The spot price of iron ore entered uncharted territory on Friday with the steelmaking raw material suffering a second day of heavy losses falling to the lowest since the inception of the benchmark.
The 62% Fe import price including freight and insurance at the Chinese port of Tianjin lost $1.10 or 1.9% to $58.20 a tonne on Friday, following Thursday’s 4.5% drop .
After almost halving in 2014, the price of iron ore is now down more than 20% this year. Friday’s peg was the lowest price since November 2008 when The SteelIndex, a unit of Platts, first started tracking the spot price.
Before the emergence of quarterly contract pricing and eventually a spot price, the seaborne trade was controlled by the Big 3 producers – Vale, Rio Tinto and BHP Billiton – which set prices during secretive negotiations with Japanese steelmakers and signed annual contracts.
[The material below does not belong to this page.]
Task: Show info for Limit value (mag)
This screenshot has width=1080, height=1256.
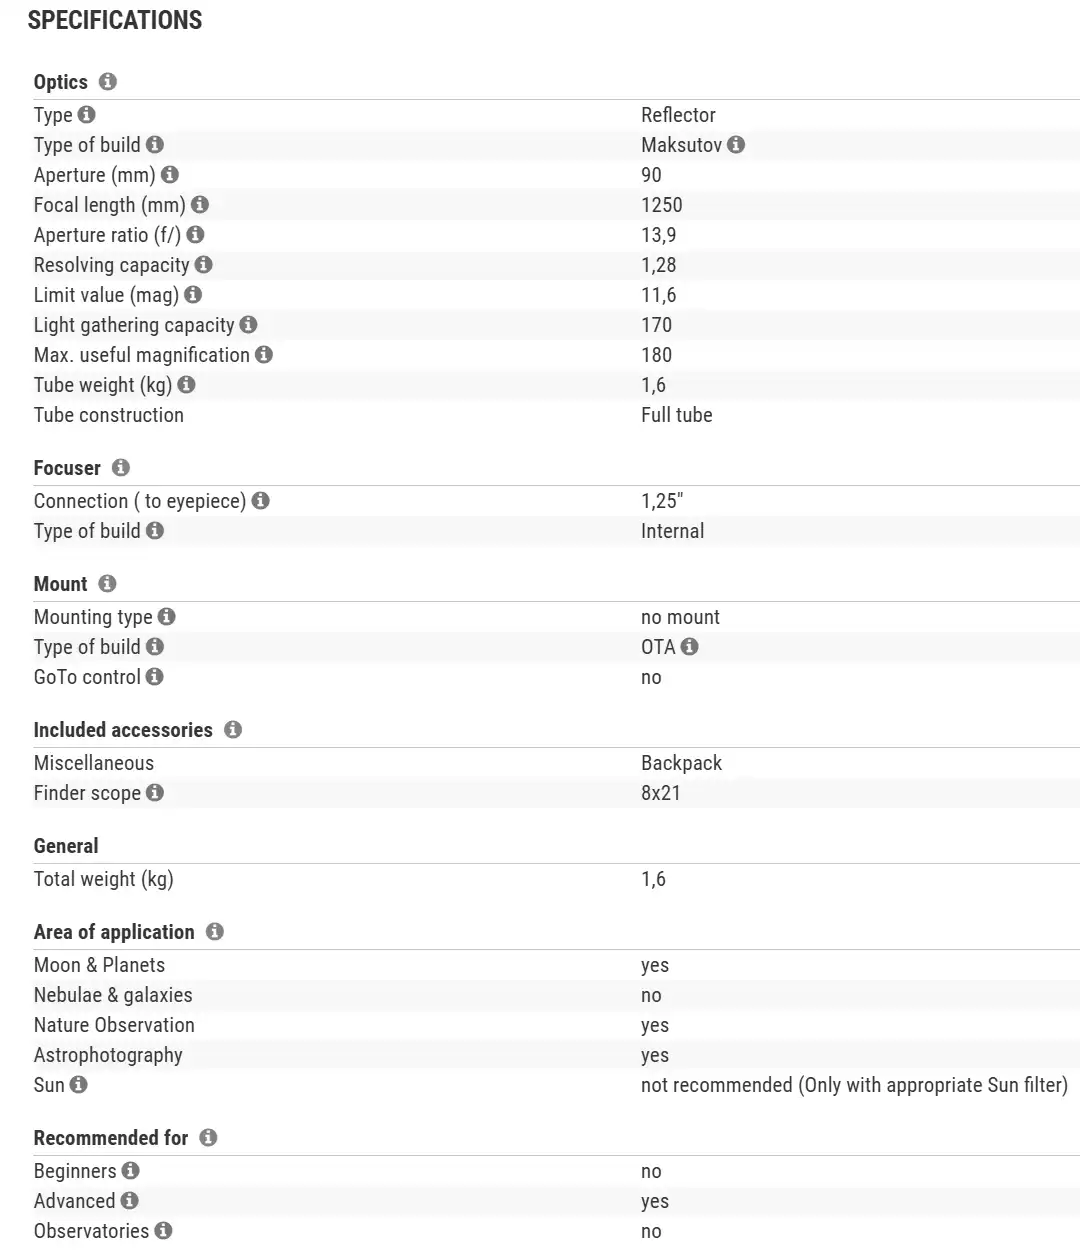Action: click(193, 295)

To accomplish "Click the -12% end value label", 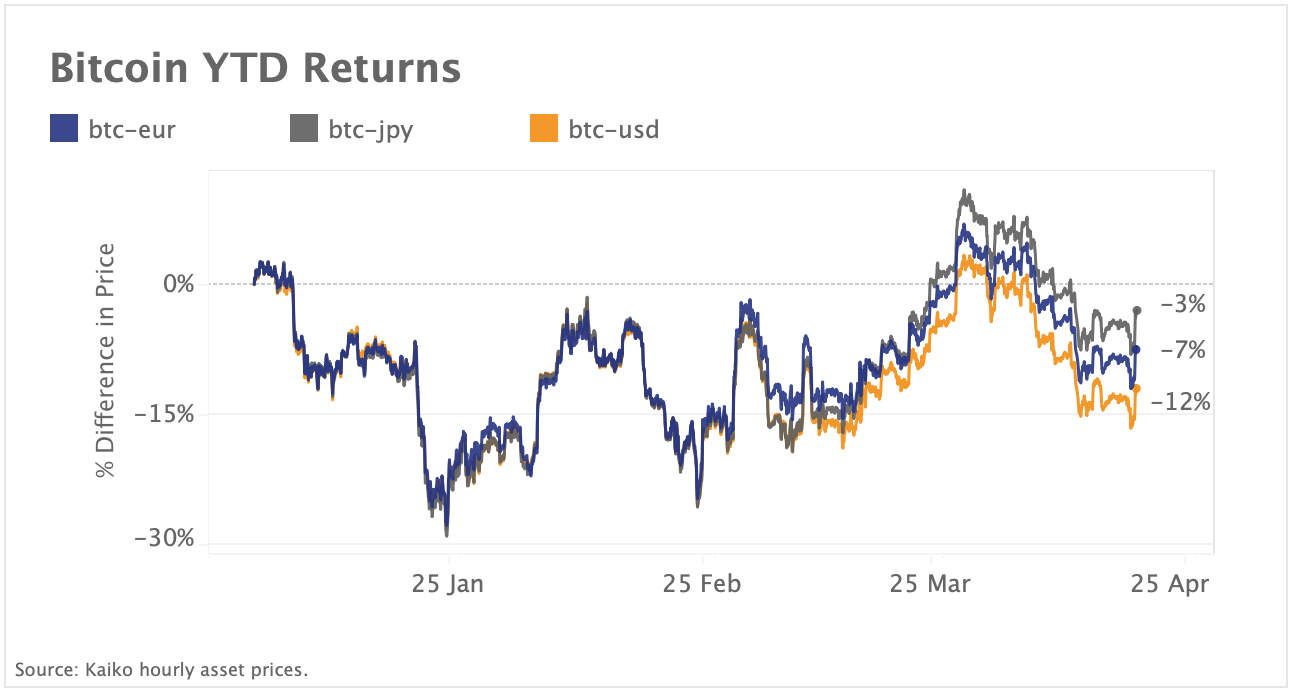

The annual contract price of iron ore had never strayed far from $10 – $14 per tonne since the 1970s (1991 was a banner year – miners got all of $15.03 for their haul). Then at the end of 2004 all hell (for Chinese steelmakers that is) broke loose.
After months of tough – often acrimonious – benchmark negotiations, the 2005 price was hiked a whopping 71.5%, marking the start of a supercycle and the beginning of the end of the old pricing system. But a tonne of ore was still only $28.11.
From 2005 onwards signs of ore shortages were everywhere as China’s 500 licensed importers chased tonnage on the sidelines of the global trade and buy fines for as much as three times the benchmark contract price, still pegged at less than $40.
During 2008 negotiations the contract price was upped 68%, but the majors continued to lose out on billions under annual contract pricing. Growing Chinese port stockpiles saw action in the industry shift to mills and traders, ushering in the era of rapidly rising and volatile prices.
In a push by BHP Billiton CEO Marius Kloppers (against the wishes of his larger competitors), 2009 saw the collapse of the old benchmark system and at the same time a move away from a free-on-board pricing system to one where miners accept freight costs.
The spot price scaled $100 for the first time in November 2009 and on February 16 2011 reached an all-time high of $191.90 a tonne.